1. Espera-se que a tradução para língua portuguesa do Questionário
Epistemológico apresente, na sua versão para estudantes universitários, uma estrutura
factorial similar às observada em estudos anteriores para a população americana.
Tratando-se de um questionário sobre crenças sobre a natureza, estrutura,
acessibilidade e processos de aquisição do conhecimento, não se esperam diferenças
significativas entre estas duas populações. Dado que as crenças pessoais, intuitivas ou
de senso comum, estão (e são) difundidas numa comunidade sociocultural, sujeita ao
fenómeno de globalização e de aculturação (uniformização) pelos media, esperam-se
resultados equivalentes (Estudo 1.).
2. Espera-se poder estabelecer um paralelismo entre as concepções científicas
sobre as Dificuldades de Aprendizagem (desenvolvidas ao longo das últimas décadas) e
concepções pessoais difundidas numa população de estudantes universitários em
formação, destinados à área da docência, da Psicologia e das Ciências da Educação
(Estudo 2.).
3. Espera-se poder observar uma crescente maturidade conceptual e
epistemológica ao longo do percurso de formação. Esta diferença será observável por
comparação entre os resultados obtidos por estudantes em dois níveis da sua formação:
universitários e provenientes do ensino secundário (Estudo 3.).

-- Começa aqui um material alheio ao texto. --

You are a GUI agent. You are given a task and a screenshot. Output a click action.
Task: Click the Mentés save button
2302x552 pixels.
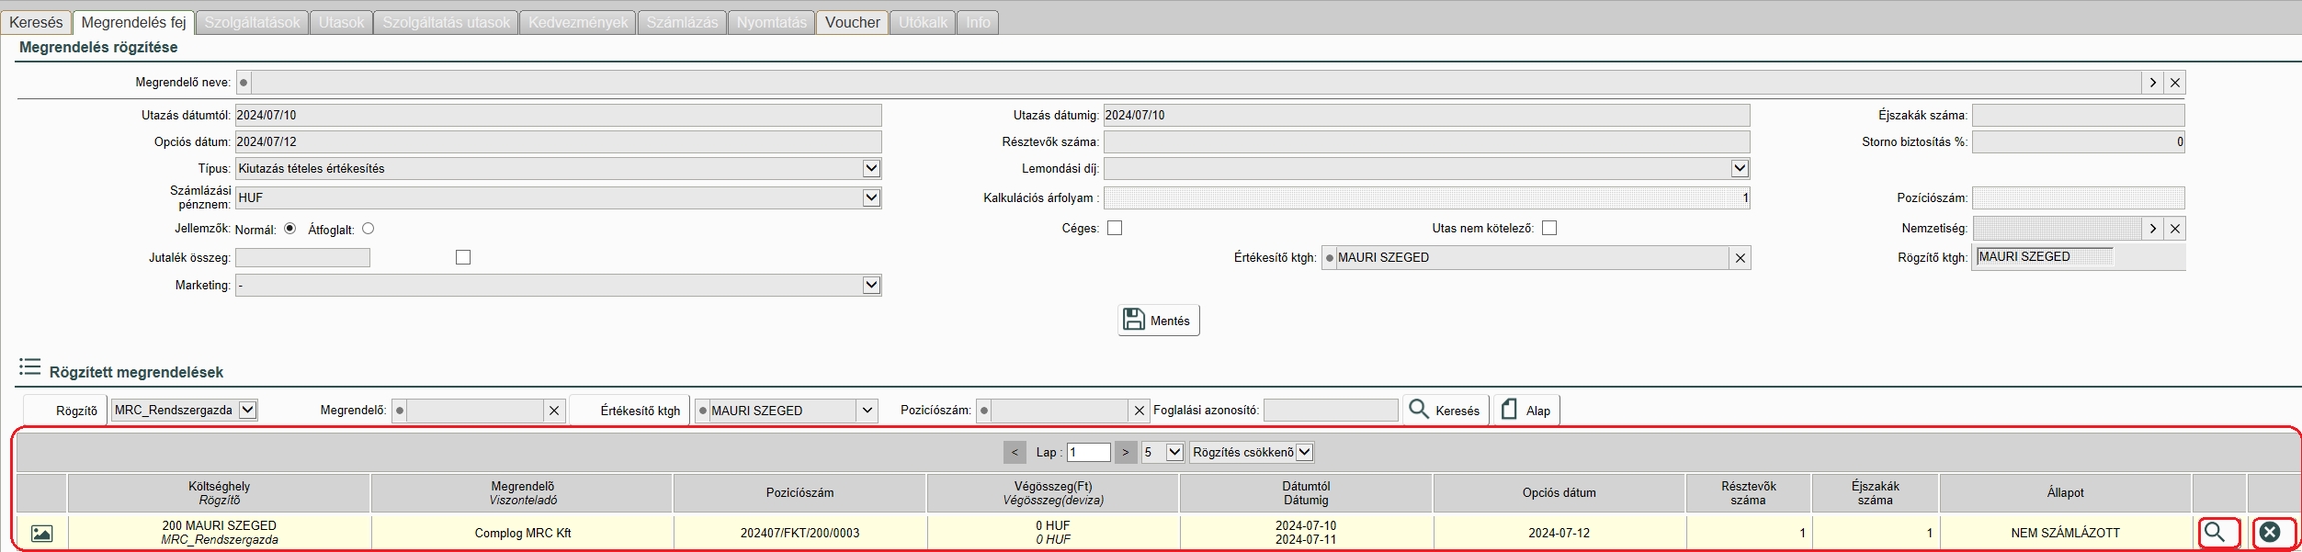tap(1158, 320)
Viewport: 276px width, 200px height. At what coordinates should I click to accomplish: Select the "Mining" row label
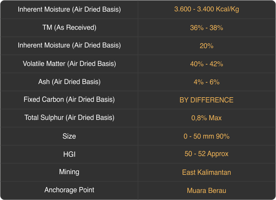(x=69, y=172)
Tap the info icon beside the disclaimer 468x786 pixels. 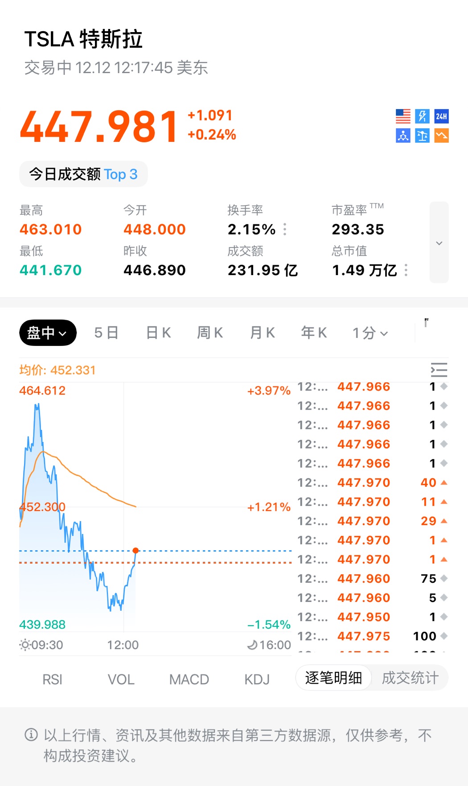31,734
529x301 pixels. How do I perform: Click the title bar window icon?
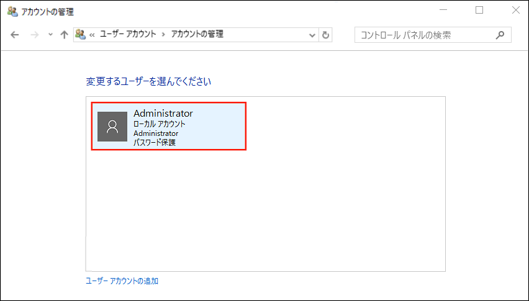pos(12,11)
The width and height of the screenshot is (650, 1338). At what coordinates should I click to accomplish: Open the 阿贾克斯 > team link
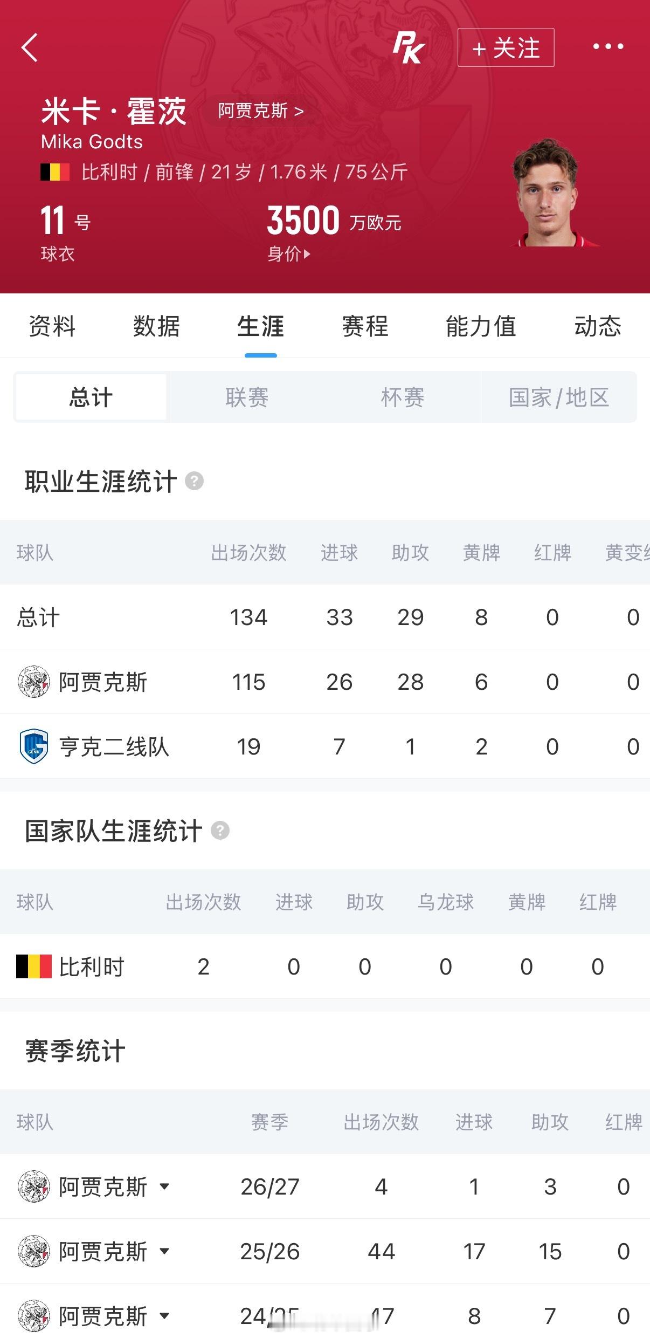click(260, 111)
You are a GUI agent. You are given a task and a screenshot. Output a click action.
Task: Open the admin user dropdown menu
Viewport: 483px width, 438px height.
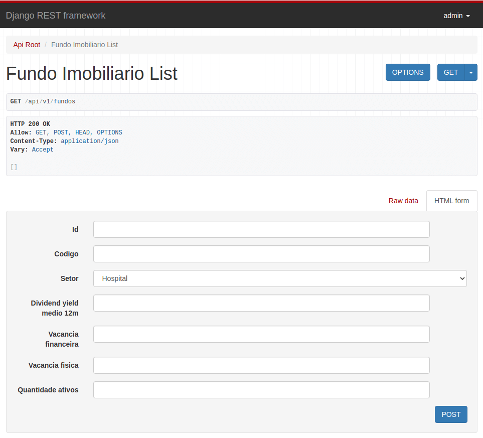[456, 16]
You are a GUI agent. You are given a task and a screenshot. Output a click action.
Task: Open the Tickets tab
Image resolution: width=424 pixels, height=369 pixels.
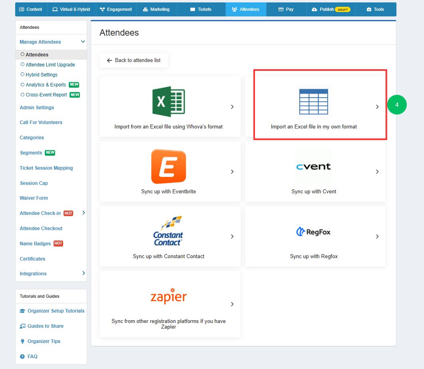point(201,9)
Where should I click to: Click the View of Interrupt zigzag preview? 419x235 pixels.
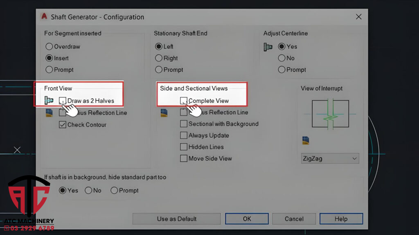(x=330, y=114)
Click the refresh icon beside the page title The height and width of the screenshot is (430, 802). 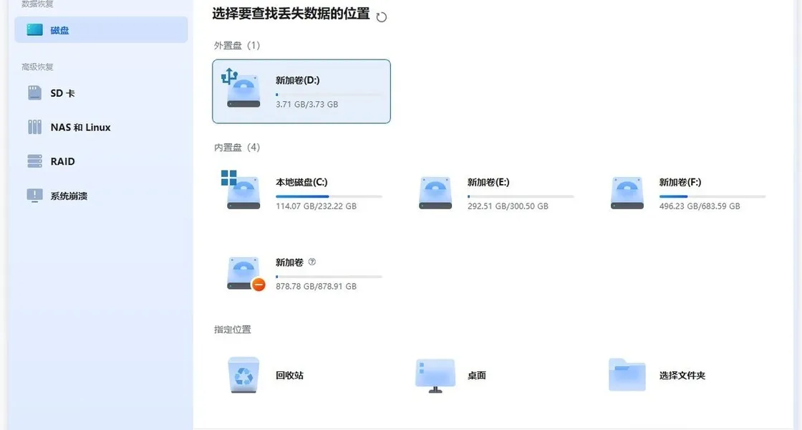coord(382,17)
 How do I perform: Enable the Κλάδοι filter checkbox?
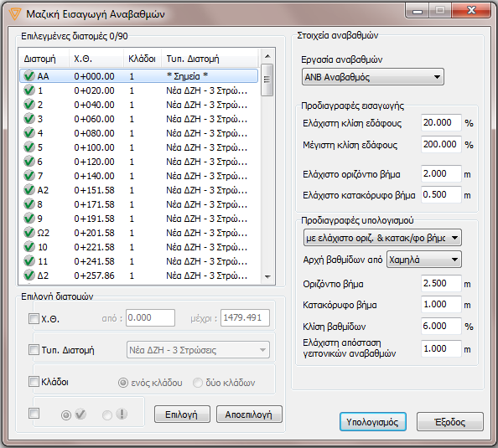[34, 382]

4. Espera-se que as crenças pessoais sobre dificuldades de aprendizagem possam
constituir uma nova escala complementar ao Questionário Epistemológico. Esperam-se
relações significativas entre esta nova escala e as escalas identificadas no estudo
psicométrico do questionário sobre crenças epistemológicas em geral. Isto é, espera-se
que as crenças pessoais sobre dificuldades de aprendizagem se correlacionem de forma
significativa com as crenças epistemológicas. Espera-se que quanto maior for a
maturidade epistemológica, mais os alunos acreditem no carácter funcional das
Dificuldades de Aprendizagem (Estudo 4.).